**Recorded information**:
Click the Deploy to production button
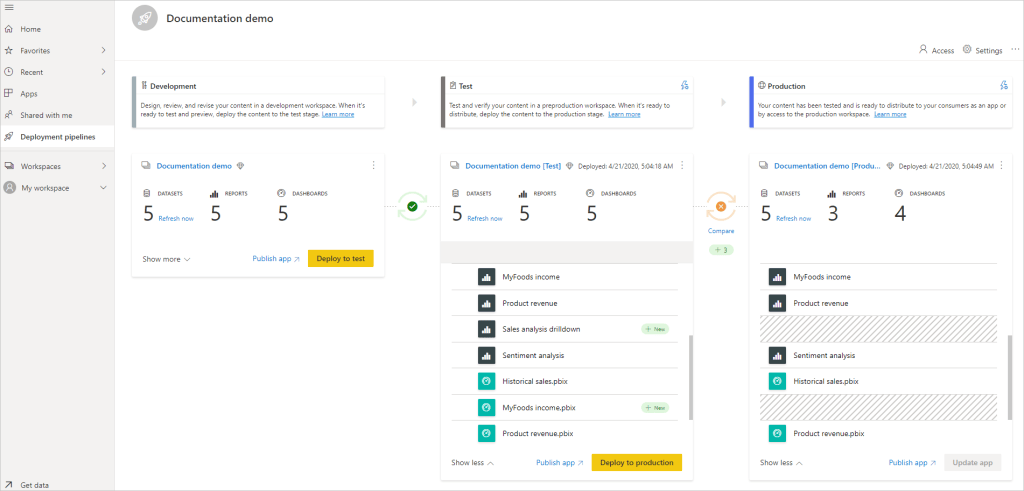The width and height of the screenshot is (1024, 491). pyautogui.click(x=636, y=462)
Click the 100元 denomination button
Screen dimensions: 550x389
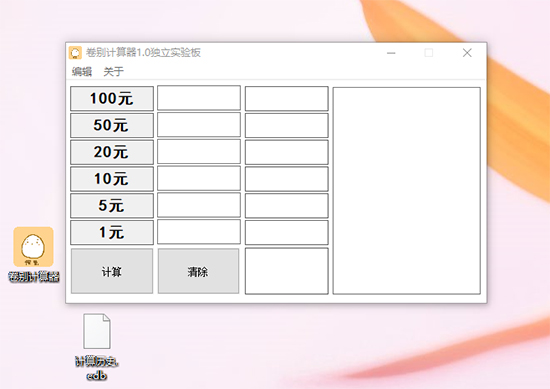[112, 99]
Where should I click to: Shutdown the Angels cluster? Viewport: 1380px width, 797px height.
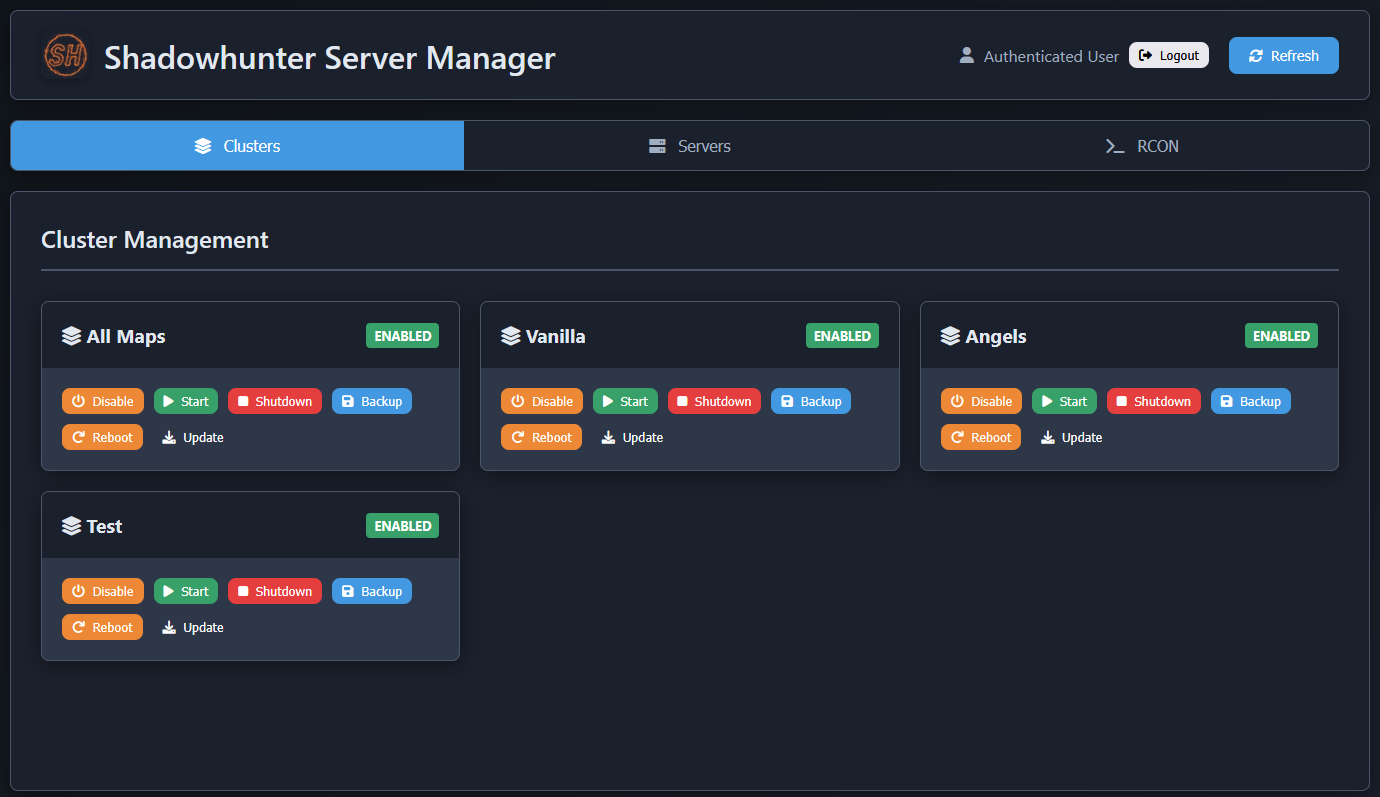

**Written instruction**:
Gather every line of the items above that contains the word "button". Case counts.

**Worked solution**:
Click the Deploy to production button
Click the 100元 denomination button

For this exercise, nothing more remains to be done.